I spent the past two weeks pretty entrenched in family stuff. My Dad is selling his house and buying a condo on the beach. My sisters were in town, so we’ve been furniture shopping and started to sort through some of the stuff in the house, figuring out what he’ll take with him (15%), what my brothers and sisters and I will take (15%) and what will be sold at the massive garage sale we’ll have (we can all figure out this percentage, I hope).

I’ve talked in the past about the mounds and mounds of clutter and crap my stepmother amassed. My Dad lived in a house full of clutter with her for thirty-five years and never complained. The house was always relatively clean, but there was nary a surface unoccupied. And as each of us moved out of the house she took over our rooms and filled the closets and drawers with little gifts she thought the kids would like, or napkins for a future dinner party, or address books (we’ve found at least twenty, filled with the same addresses over and over and over again). There are hundreds of glasses, every kitchen gizmo and gadget you can think of (and some we still have no clue about), family heirlooms and enough serving dishes to give one to every soldier in Iraq. Well, not really. But a LOT.

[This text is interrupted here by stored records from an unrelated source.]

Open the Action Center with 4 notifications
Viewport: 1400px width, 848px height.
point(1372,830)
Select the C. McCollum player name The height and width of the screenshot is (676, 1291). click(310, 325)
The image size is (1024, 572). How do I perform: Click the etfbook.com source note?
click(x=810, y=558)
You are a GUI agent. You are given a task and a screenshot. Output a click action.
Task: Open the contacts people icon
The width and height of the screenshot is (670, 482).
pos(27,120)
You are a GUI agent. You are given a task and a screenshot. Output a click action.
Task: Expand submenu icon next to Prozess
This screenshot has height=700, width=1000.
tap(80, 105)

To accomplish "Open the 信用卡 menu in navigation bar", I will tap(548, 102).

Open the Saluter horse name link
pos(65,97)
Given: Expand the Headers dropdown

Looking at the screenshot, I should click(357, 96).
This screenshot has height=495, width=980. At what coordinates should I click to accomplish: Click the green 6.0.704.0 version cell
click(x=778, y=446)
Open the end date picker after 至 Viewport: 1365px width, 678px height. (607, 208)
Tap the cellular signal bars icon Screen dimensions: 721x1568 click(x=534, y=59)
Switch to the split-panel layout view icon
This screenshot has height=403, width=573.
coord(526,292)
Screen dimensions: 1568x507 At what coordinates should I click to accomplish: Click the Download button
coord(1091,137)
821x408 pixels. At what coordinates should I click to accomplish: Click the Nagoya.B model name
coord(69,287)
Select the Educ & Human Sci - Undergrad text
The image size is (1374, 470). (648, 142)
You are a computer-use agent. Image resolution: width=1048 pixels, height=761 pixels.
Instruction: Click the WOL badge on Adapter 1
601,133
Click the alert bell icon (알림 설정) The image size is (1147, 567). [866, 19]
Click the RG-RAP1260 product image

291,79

Now that she’s not there my Dad’s innate need for order (I am an accountant’s daughter) has resurfaced, and with a vengeance. He cannot tolerate any new mess, any new clutter. Extra food brought into the house for the duration of my sisters’ stay is already out of the house, and my sister doesn’t leave until tomorrow. This after noon he asked us to clean up the kids’ toys, about 1/2 hour before more grandkids were showing up. We explained and he relented, but the mess really bothers him.

His new home will be very different from the one he lives in today. The furniture will be less ornate (his new bedroom and dining room sets are lovely and elegant with very clean lines), there will be surfaces uncluttered, and likely there will be empty drawers. To me a much more relaxing place to be.

But that’s not the point.

What’s so fascinating, so wonderful, so cool, is how he adapted for the woman he loved. She brought him so much joy that he learned to live with the clutter, the shopping bags, and the bills. He didn’t try to control the house or her love of stuff. I don’t think he even noticed that much; not until she was gone.

We all deserve to be loved like that, don’t we?